Good luck teaching summer school. I also pumped last semester while at work. I taught a weekly three-hour grad seminar and always pumped just before and just after. Just don't forget to wear nursing pads, just in case!
You are so right and raise so many important points about disparities and the reality of a "leave" in academia (mine was technically medical then family so not maternity in the traditional sense, either).
It's dismaying for sure that there is no mandated maternity leave. And I did pause about describing my leave as "generous" because it was not really a leave in the traditional sense and it is not regarded to be generous to any international friends who benefit from much more humane, nationalized policies regarding such matters.
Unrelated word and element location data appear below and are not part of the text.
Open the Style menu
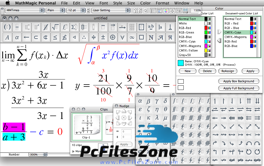Image resolution: width=264 pixels, height=166 pixels. (117, 3)
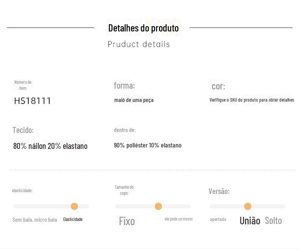The image size is (299, 249).
Task: Click the 'maiô de uma peça' value
Action: [134, 100]
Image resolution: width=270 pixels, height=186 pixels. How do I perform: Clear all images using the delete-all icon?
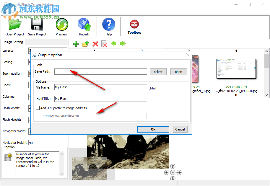[104, 44]
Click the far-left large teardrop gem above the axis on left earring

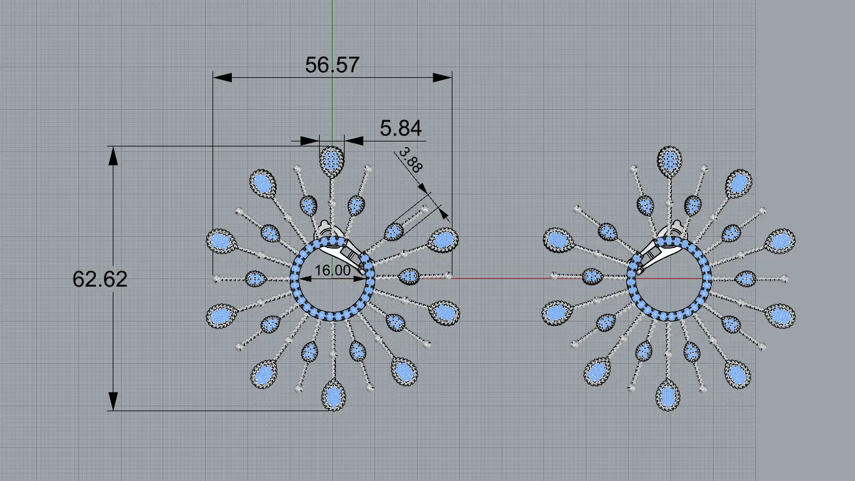tap(219, 241)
My position is teaching-focused but I have research and service obligations that didn't disappear while I was on leave. My due date was the final day of classes and even though I went ten days early, I still had an entire term of grading to wrap up.
As an aside, I just read a great article discussing the fantastic care packages provided to pregnant women in Finland. If you haven't read it, I recommend it.
http://www.bbc.co.uk/news/magazine-22751415
That the state has such a policy speaks a culture (of life?) that genuinely wants children, not one that pays lip service to family values while simultaneously slashing and burning the budgets that support infrastructural mechanisms to help people survive and thrive (and plan their families).
Thank you again for your comment and congratulations on your little one! I wish you the best of luck balancing new motherhood while working (in a research institution to boot!). It's clear from your wise words that you aren't suffering from mom brain (a concept that makes me bristle, even if I have begun to believe in it for me personally)!